■ **INFORMATION GIVEN**

########################################

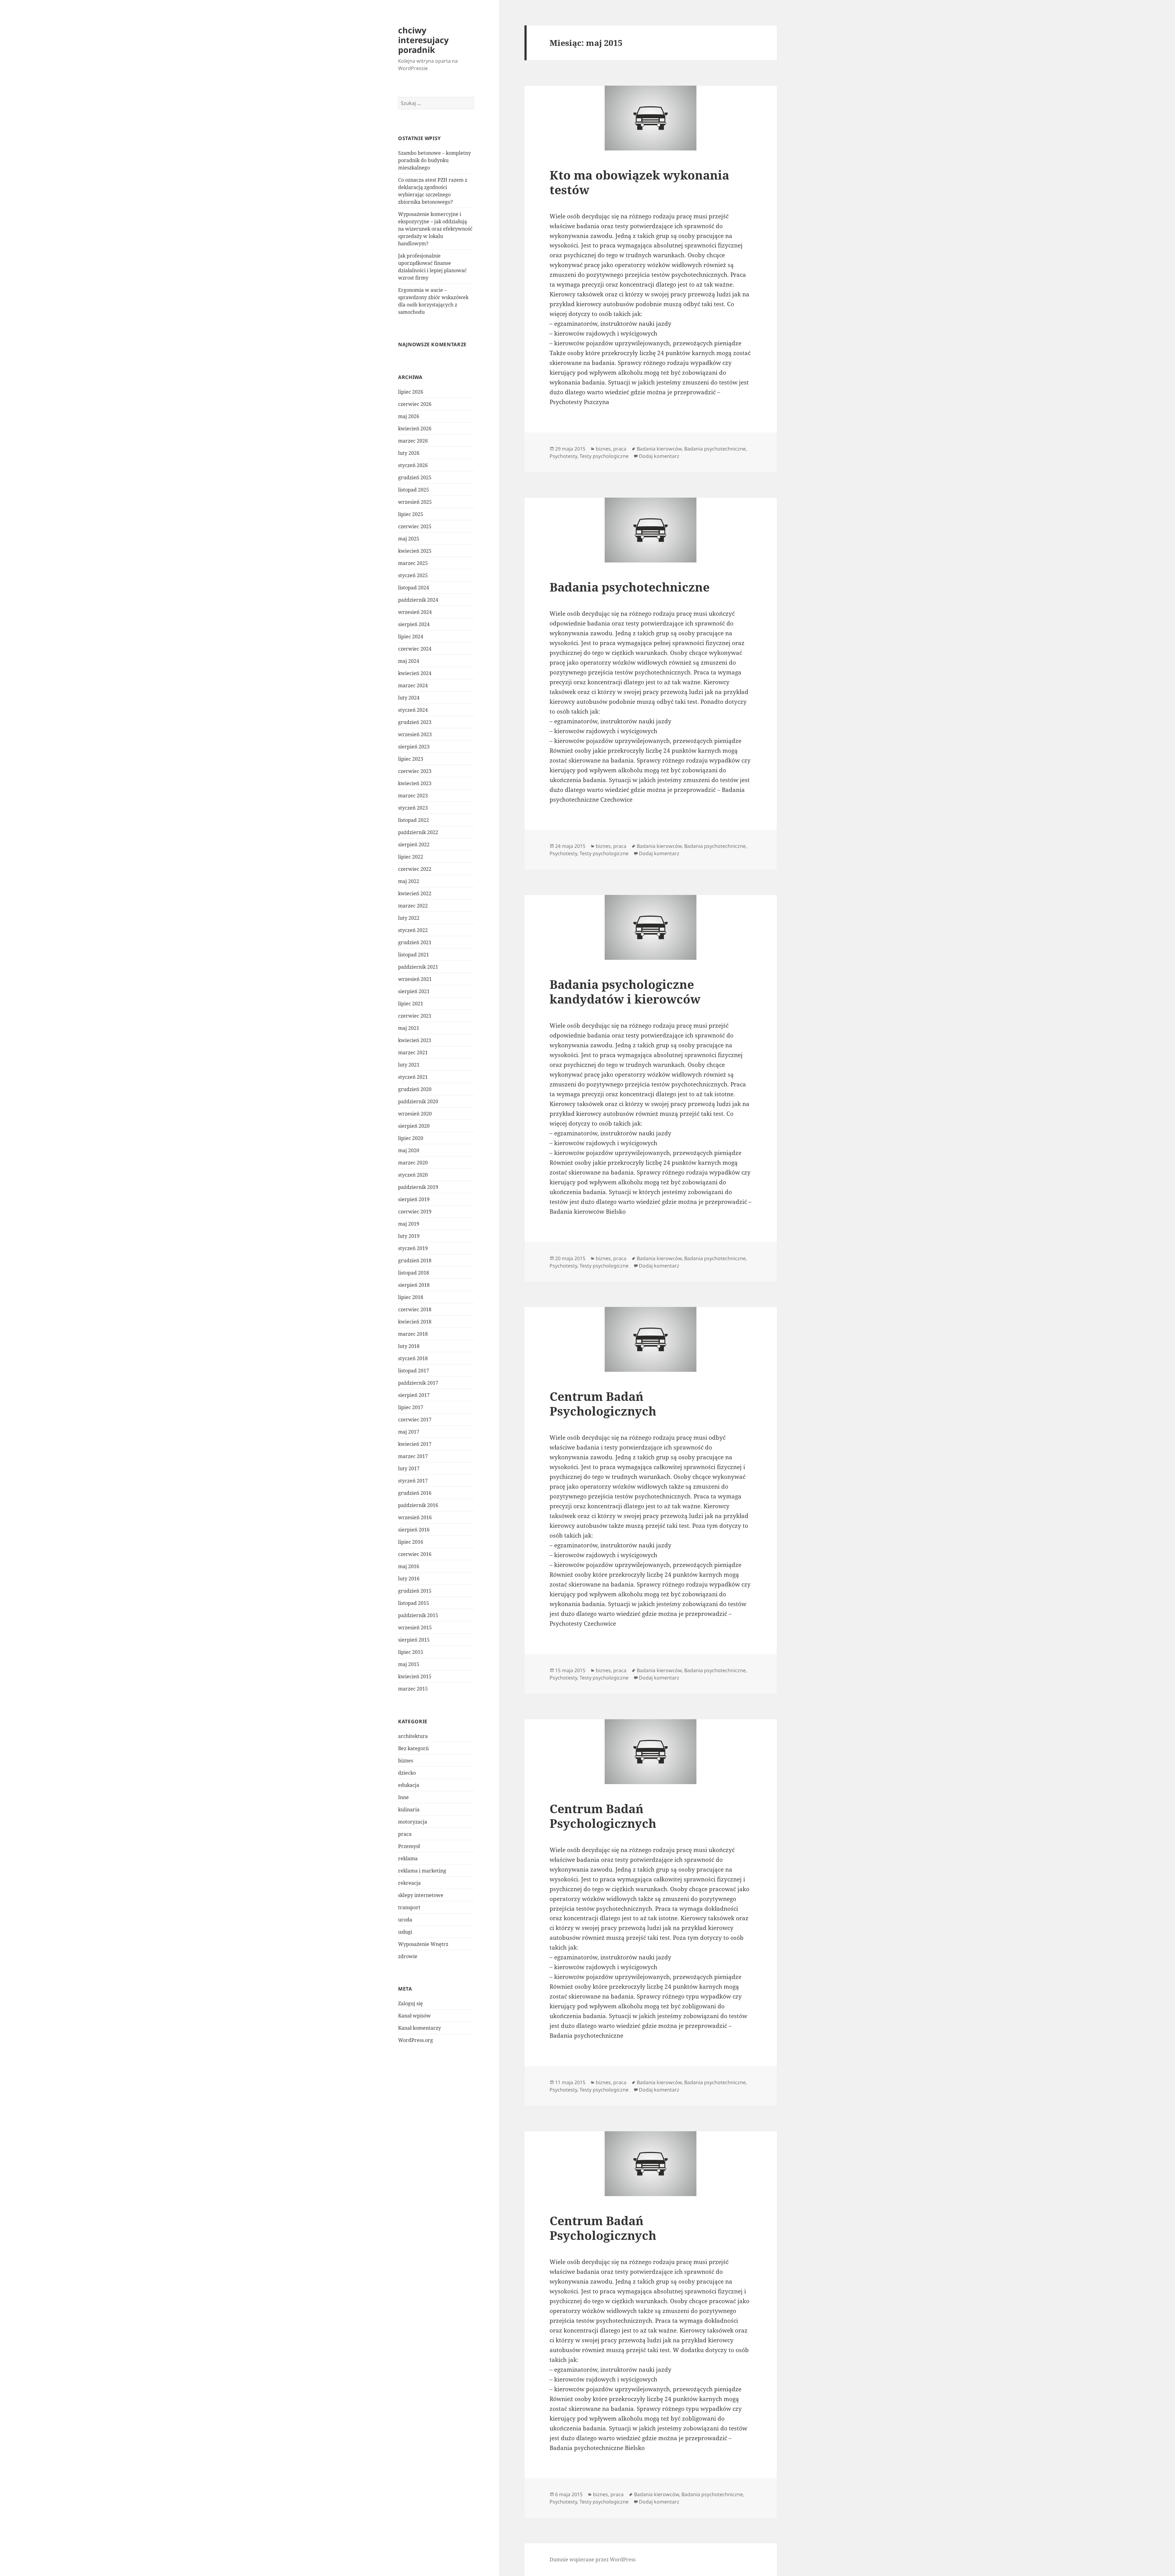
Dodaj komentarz (659, 456)
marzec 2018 (413, 1334)
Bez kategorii (413, 1748)
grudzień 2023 (414, 722)
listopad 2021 (413, 954)
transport (409, 1907)
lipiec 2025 (410, 514)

########################################

■ **EXERCISE REQUIREMENTS**
Restate the material above word for word, dropping the pictures.

■ **SOLUTION FOR THIS TASK**
Dodaj komentarz (659, 456)
marzec 2018 (413, 1334)
Bez kategorii (413, 1748)
grudzień 2023 (414, 722)
listopad 2021 (413, 954)
transport (409, 1907)
lipiec 2025 (410, 514)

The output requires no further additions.